If you are a teacher who is opposed to the testing craze or if you encounter one of the many test items that doesn’t make sense or is culturally or racially biased, there is nothing you can do about it. When you sign the agreement, you essentially waive your right to be critical of the test. And if you are a teacher and you want to keep your job, you’d better sign the form. I recently talked to one of the lawyers from the California Federation of Teachers about refusing to sign this form. He agreed that the requirement to sign the form seemed unfair, but he told me that I’d better not make waves about signing. If I didn’t sign the form, then administered the test, then disclosed contents of the test to parents, the press, or anyone else, I should expect to find myself “flipping burgers next fall.”
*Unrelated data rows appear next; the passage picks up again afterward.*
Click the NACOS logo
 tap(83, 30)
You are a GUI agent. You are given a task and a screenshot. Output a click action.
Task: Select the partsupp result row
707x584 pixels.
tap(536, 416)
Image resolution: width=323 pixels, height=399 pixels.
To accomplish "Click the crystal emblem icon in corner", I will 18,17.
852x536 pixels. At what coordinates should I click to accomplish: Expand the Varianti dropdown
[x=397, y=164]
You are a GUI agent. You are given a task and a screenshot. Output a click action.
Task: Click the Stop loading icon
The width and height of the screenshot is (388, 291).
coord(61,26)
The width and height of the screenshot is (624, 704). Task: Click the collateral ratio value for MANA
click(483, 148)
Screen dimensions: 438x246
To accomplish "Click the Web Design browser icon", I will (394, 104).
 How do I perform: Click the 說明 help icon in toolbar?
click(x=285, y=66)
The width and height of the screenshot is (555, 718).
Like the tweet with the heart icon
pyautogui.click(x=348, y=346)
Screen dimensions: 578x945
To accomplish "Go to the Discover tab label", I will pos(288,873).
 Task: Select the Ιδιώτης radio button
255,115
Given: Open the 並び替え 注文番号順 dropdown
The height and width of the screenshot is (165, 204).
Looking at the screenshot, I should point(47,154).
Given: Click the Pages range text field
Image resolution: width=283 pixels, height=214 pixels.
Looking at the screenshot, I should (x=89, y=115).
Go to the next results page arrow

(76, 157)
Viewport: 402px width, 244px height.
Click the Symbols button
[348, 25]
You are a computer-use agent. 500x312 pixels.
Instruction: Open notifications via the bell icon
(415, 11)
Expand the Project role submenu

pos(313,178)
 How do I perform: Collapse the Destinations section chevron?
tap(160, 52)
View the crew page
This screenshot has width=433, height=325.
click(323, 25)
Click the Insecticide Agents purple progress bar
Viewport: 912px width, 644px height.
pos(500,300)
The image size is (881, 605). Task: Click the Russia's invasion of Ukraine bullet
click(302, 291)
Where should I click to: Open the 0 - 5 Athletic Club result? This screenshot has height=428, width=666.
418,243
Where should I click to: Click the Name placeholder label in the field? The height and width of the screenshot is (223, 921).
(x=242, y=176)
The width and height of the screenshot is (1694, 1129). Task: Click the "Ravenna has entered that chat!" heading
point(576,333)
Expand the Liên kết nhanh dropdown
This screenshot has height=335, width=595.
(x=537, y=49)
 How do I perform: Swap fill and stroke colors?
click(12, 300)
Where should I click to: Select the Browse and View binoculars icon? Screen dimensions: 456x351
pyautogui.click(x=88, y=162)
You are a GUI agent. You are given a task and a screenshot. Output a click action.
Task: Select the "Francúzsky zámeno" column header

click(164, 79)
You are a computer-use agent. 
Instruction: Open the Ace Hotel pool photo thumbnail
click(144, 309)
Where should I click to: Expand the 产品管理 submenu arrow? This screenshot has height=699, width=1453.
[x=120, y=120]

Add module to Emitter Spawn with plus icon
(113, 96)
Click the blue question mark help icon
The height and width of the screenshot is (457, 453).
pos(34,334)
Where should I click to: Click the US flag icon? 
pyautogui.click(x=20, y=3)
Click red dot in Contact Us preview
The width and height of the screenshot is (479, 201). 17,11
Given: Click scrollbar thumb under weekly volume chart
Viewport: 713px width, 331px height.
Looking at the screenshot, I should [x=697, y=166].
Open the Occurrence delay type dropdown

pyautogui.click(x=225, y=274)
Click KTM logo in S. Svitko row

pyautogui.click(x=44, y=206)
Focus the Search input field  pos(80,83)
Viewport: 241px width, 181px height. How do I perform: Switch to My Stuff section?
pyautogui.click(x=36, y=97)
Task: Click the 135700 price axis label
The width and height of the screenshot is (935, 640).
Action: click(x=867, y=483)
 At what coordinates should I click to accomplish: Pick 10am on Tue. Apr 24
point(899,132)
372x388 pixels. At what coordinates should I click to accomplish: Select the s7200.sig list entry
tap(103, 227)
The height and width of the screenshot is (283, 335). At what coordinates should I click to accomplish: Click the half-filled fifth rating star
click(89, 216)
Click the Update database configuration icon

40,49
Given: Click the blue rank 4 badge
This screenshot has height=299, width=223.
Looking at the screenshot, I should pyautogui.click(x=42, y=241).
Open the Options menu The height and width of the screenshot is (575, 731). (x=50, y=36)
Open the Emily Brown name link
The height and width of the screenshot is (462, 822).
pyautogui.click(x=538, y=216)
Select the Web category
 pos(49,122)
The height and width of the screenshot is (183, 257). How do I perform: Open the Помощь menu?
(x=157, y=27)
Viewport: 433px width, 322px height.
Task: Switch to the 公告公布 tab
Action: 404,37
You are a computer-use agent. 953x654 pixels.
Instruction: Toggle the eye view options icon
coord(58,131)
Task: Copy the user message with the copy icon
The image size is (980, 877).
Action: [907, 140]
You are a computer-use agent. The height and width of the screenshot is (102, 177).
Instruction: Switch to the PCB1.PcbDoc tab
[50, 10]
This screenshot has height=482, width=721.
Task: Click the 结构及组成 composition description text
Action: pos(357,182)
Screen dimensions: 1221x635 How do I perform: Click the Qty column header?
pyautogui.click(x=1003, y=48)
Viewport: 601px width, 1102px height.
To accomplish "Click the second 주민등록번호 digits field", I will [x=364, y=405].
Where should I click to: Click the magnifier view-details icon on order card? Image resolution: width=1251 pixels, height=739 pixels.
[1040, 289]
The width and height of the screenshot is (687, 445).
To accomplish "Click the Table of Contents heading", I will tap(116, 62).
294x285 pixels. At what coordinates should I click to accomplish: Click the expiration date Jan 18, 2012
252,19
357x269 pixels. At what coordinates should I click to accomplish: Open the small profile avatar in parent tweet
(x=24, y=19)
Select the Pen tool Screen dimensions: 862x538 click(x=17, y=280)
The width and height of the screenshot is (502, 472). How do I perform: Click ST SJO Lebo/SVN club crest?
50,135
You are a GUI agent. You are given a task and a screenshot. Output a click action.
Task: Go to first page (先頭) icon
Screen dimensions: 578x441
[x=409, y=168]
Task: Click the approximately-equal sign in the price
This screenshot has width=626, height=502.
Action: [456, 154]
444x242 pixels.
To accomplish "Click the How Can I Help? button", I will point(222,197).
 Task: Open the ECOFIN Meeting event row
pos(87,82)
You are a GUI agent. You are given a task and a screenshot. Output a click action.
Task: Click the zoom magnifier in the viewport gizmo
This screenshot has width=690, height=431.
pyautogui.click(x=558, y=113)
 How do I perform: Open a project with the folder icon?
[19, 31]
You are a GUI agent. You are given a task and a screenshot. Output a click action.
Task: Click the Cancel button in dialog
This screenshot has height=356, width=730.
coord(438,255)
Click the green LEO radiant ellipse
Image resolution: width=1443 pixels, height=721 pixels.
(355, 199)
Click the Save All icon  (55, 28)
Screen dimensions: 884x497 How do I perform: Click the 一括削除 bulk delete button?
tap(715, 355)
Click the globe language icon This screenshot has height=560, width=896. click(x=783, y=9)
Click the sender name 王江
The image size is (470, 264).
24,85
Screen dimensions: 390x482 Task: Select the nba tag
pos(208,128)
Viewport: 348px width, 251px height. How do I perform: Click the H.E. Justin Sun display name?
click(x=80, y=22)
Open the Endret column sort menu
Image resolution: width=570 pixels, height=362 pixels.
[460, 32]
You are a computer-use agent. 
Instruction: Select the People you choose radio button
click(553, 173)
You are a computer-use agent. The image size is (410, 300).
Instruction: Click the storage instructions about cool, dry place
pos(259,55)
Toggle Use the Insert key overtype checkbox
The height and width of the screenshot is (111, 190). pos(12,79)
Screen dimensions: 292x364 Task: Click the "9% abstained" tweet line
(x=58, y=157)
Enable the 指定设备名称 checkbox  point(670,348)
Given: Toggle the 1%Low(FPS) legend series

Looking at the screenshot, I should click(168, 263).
It’s not that I think every single test question is bogus. Many of the test questions do test the kinds of skills that I teach to my students, albeit in a limited multiple-choice format. But I feel that parents and the public have a right to know exactly how students are tested. Academic freedom guarantees that teachers have the right to use their knowledge and training, as well as their conscience to further educational goals above all else. The testing system prevents us from doing that.
All this secrecy leads one to ask the question, “Why is Harcourt Educational Measurement so sensitive about the contents of this test?” Perhaps it’s because this company, a subsidiary of multinational Reed Elsevier, makes $12 million per year off of California tax payers through the sale of its testing materials.
I’m a teacher. I want to teach in the best way I know how. I don’t want to teach to a test. I don’t want to give up my right to criticize the contents of this test, which were created by a huge corporation somewhere, far away from my classroom, from my school, from my district, and perhaps even far from my state. Yet I want to keep my job next year.